Dem Tontechniker fiel das nach einiger Zeit auf und er war hin- und hergerissen, ob er den Bassisten darauf aufmerksam machen sollte, wäre es doch einigermaßen peinlich, erst mitten im Gig den eigenen Amp ins Spiel zu bringen. Schließlich entschied sich der FOHler fürs Schweigen und der Bassist ist bis heute vom Ampeg SVT CL schwer begeistert.
Amp abgeraucht?
Fragt man erfahrene Backline-Vermieter nach ihren skurrilsten Erlebnissen im Rental-Geschäft, so sind es oft behauptete Defekte an den gemieteten Instrumenten, die in Wirklichkeit Bedienfehler sind. Der auf Vintage-Equipment spezialisierte Backline-Verleih Rückkopplung versorgt neben zahlreichen Hamburger Clubs und Studios auch das alljährliche Reeperbahn Festival mit Instrumenten. Inhaber Christian Smukal erinnert sich noch gut an jenen Freitagabend vor ein paar Jahren. Es ist Festival-Time und es ist Rush Hour in Hamburg. Da erhält er einen Notruf des Stage-Managements eines Clubs, das am Reeperbahn Festival teilnimmt.

----------------------------------------

> **Material erkunden**
- A) Welche Bezeichnungen verwendet der Textauszug für einzelne Personen nach ihrer Tätigkeit oder Funktion? Nenne alle.
- B) Prüfe bitte, ob diese Aussagen zum Textauszug zutreffen: (i) Der Tontechniker machte den Bassisten auf den Amp aufmerksam. (ii) Rückkopplung ist auf Vintage-Equipment spezialisiert. (iii) Der Notruf ging an einem Freitagabend ein. Belege jede Antwort mit einem wörtlichen Zitat.
Für die Aufgaben zum Textauszug sind die Einträge ohne Belang.

> **Vorliegende Einträge**

----------------------------------------

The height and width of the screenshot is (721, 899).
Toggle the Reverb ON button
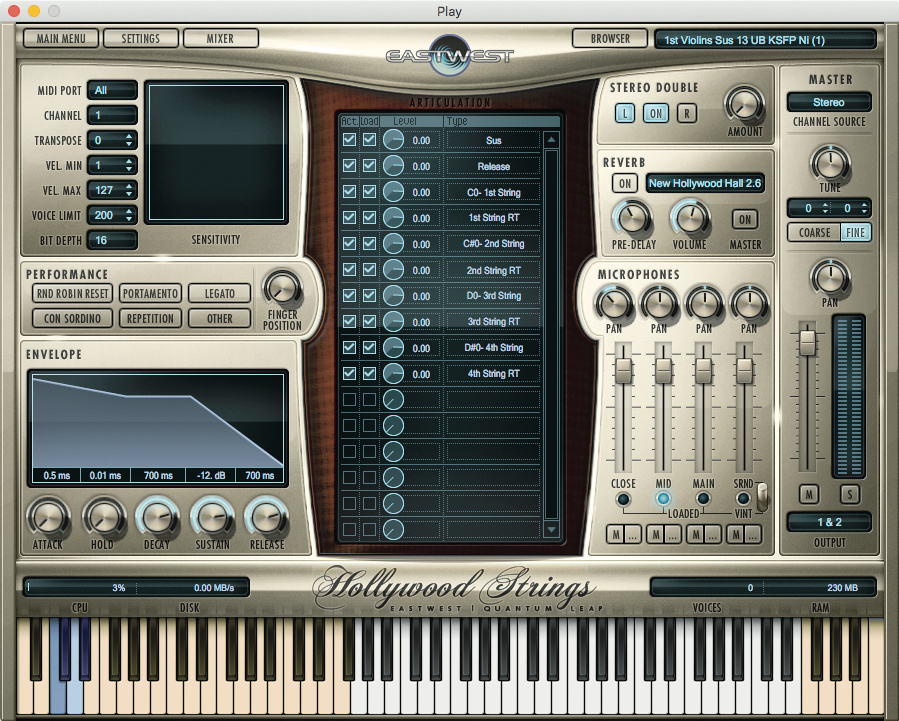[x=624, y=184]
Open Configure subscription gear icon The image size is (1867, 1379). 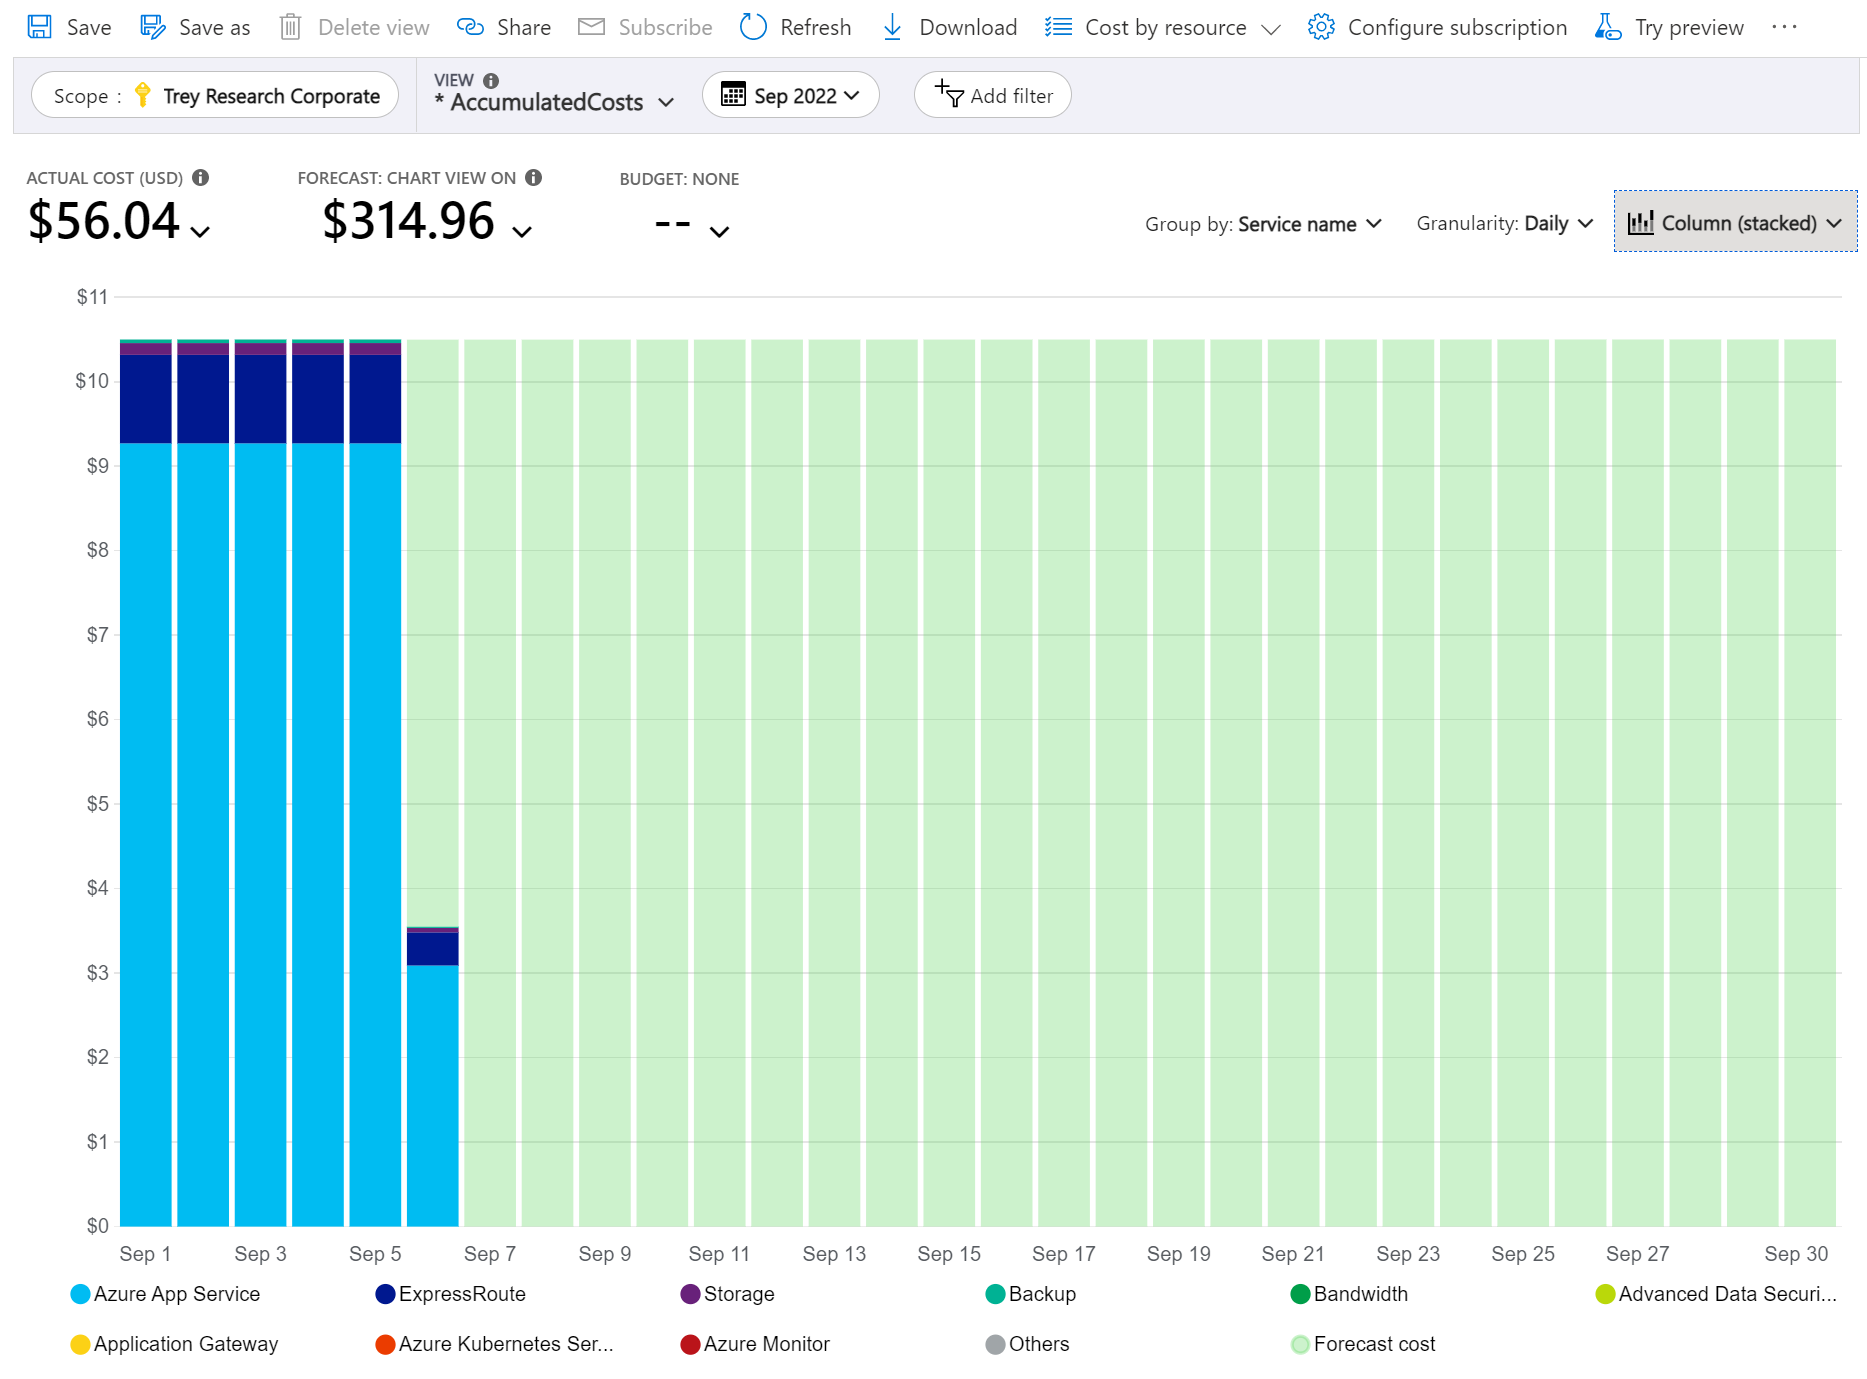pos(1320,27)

----------------------------------------

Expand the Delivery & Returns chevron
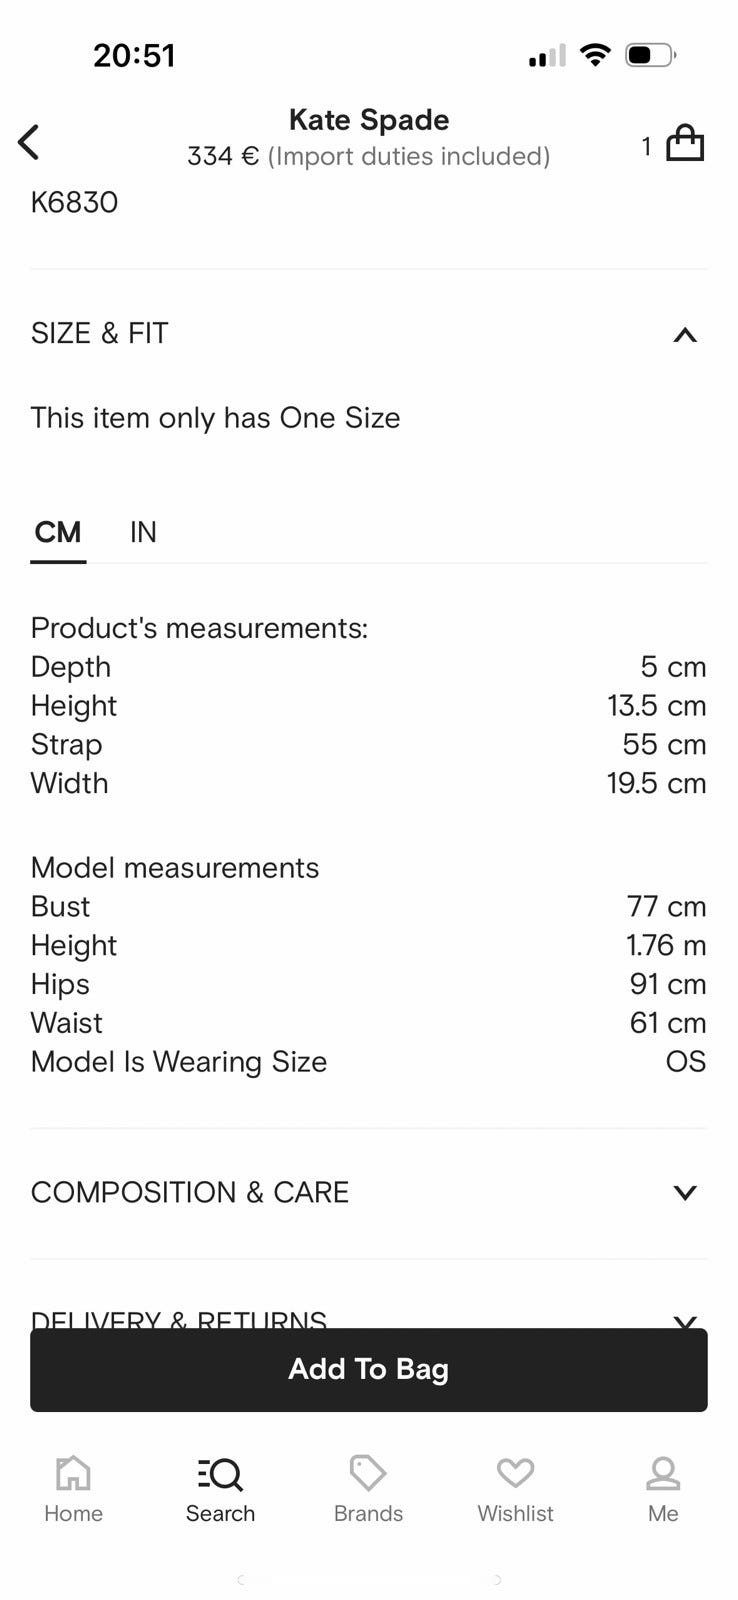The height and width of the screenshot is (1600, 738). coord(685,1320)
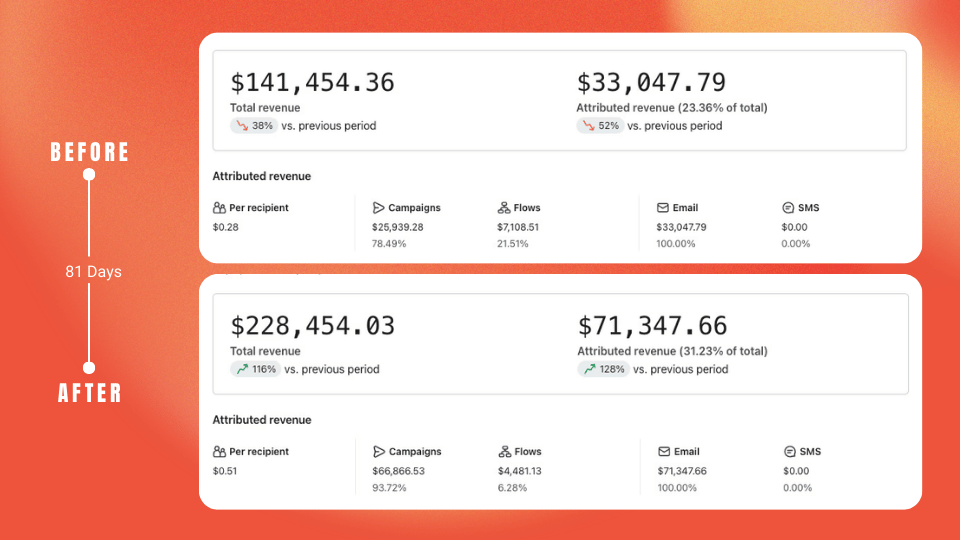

----------------------------------------

> **Lösungen je Aufgabe**
- A) Tontechniker, Bassist, FOHler, Backline-Vermieter, Inhaber

- B)
(i) Nein: „Schließlich entschied sich der FOHler fürs Schweigen“
(ii) Ja: „Der auf Vintage-Equipment spezialisierte Backline-Verleih Rückkopplung“
(iii) Ja: „jenen Freitagabend vor ein paar Jahren“